1. Preamble
In the App-side crawling process, encountered unknown parameters, often need us to reverse crack App, for the generation of parameter logic, using Python to realize the
The logic for generating some of the app parameters may have been written in multiple JAR files, so we just need to execute the JAR in Python!
This post will talk about how Python calls methods in JARs.
2. Consolidation of JARs
Taking Android App as an example, assuming that the encryption parameter generation logic is in multiple JARs, we first need to merge all the JAR files into a single JAR file
PS: For AAR files, you can decompress them with decompression software first, and then merge the JARs.

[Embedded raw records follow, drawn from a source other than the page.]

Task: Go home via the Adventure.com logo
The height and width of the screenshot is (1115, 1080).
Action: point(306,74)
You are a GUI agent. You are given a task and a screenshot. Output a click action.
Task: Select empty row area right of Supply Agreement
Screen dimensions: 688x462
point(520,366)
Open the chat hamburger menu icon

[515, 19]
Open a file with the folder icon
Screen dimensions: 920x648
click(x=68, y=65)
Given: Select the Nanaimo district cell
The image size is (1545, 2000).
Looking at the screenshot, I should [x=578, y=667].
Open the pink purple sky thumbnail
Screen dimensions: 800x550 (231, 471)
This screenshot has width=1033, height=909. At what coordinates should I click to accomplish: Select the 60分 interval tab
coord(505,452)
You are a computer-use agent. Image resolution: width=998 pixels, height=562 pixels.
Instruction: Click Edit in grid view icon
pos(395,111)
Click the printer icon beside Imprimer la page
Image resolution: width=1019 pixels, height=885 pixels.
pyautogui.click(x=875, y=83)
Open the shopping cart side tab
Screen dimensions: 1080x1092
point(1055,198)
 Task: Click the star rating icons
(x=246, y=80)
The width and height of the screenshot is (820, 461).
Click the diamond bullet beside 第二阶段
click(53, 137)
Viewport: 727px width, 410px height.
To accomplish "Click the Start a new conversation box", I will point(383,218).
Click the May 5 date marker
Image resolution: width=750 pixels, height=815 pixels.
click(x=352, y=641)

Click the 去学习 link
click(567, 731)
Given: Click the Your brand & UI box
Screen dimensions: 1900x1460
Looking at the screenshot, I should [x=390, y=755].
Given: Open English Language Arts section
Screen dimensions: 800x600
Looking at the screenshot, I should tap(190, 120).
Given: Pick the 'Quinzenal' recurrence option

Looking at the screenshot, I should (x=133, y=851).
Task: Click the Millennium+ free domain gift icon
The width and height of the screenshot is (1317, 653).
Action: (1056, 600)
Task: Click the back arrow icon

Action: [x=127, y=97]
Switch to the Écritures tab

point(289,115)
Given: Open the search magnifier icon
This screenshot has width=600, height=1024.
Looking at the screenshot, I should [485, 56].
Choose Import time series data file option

Merging JARs is a 2-step process:
- Decompress JAR
- Merge all source code
2-1 Decompressing the JAR
After installing the JDK, use the jar -xvf command to extract individual JARs, which will generate Java-compiled class files in the same directory as the package name.
# Unpack the JARs one by one # Generate class files locally jar -xvf jar -xvf jar -xvf
2-2 Merging All Source Code
Use the jar -cvfM command to generate a new JAR with all the local class files
# Merge all sources in the current directory into one JAR # where: represents the new JAR jar -cvfM .
3. Python calls JARs
First, we install the dependency package: jpype
# Install dependent packages pip3 install JPype1
Assume that the encryption logic in the JAR is implemented in the following code:
package ;
public class EncryHelper {
public String encrypt(String content) {
// Encryption logic
}
}
Calling methods in a JAR using Python is a 3-step process:
- Starting the JVM
- Instantiate the Java object and call the corresponding method.
- Shutting down the JVM
3-1 Starting the JVM
import jpype
# JAR local path
jar_path = (('.'), './')
# Start jvm
((), "-ea", "-=%s" % (jar_path))
3-2 Instantiating JAVA Objects and Calling Methods
According to the package name of the called method, use the JClass() method in jpyte to instantiate the JAVA object, and then call the method of the JAVA object.
It should be noted that because of instance methods in JAVA, you need to instantiate the object first, and then call the method; if it's a static method, you can directly call the method
# Instantiate JAVA objects by package name
EncryClass = ("")
encryClass = EncryClass()
# Calling encryption methods in JAVA
content_encry = ("xag")
print(content_encry)
4. Finally
Python calls the methods in the JAR directly, which can help us reuse the wheel and reduce the workload of the crawler!
The above is python reverse crawler correctly call JAR encryption logic of the details, more about python crawler correctly call JAR encryption logic of the information please pay attention to my other related articles!